[Records excerpted from a collection]
☆ ☆ ☆ ☆ ☆
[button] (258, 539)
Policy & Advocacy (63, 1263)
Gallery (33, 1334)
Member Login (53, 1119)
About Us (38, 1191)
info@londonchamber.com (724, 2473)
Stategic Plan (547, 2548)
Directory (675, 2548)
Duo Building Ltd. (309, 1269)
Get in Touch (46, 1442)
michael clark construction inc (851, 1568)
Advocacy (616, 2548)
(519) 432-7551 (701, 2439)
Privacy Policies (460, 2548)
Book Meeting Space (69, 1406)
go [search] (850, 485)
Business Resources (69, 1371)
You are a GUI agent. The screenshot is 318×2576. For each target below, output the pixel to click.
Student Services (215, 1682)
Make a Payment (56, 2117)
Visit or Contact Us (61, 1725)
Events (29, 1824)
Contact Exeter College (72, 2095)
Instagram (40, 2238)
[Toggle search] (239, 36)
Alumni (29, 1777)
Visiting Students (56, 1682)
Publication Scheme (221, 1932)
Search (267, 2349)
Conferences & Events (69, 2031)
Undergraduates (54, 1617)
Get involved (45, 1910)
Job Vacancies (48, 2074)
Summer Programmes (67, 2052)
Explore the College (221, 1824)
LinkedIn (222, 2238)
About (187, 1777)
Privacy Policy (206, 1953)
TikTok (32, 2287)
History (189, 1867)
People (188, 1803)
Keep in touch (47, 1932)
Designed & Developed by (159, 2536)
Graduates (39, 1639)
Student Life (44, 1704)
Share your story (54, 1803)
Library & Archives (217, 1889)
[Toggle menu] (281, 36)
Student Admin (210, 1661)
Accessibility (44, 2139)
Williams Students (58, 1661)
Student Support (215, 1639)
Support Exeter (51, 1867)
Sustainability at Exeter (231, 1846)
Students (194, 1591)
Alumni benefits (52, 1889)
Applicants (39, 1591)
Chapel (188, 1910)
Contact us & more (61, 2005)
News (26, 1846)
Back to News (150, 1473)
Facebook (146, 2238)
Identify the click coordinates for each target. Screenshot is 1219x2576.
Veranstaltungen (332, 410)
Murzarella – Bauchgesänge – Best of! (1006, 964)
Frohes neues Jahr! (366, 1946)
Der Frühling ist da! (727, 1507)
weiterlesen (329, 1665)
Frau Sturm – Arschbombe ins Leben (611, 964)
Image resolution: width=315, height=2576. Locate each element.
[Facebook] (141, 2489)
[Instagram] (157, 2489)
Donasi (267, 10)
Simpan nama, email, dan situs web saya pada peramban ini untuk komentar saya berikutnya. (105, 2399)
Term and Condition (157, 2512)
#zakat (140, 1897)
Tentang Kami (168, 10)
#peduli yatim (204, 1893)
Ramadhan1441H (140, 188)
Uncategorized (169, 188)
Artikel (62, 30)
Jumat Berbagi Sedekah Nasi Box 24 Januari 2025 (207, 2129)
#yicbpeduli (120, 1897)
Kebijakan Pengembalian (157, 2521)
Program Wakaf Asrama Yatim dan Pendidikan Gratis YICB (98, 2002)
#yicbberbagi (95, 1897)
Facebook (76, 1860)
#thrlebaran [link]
☆ ☆ ☆ ☆ ☆
> Exercise description
Please print the lines from the start of the records up to and including the line with "(519) 432-7551 (701, 2439)", copying each one exactly and leaving out the rest.

> Solution below
[button] (258, 539)
Policy & Advocacy (63, 1263)
Gallery (33, 1334)
Member Login (53, 1119)
About Us (38, 1191)
info@londonchamber.com (724, 2473)
Stategic Plan (547, 2548)
Directory (675, 2548)
Duo Building Ltd. (309, 1269)
Get in Touch (46, 1442)
michael clark construction inc (851, 1568)
Advocacy (616, 2548)
(519) 432-7551 (701, 2439)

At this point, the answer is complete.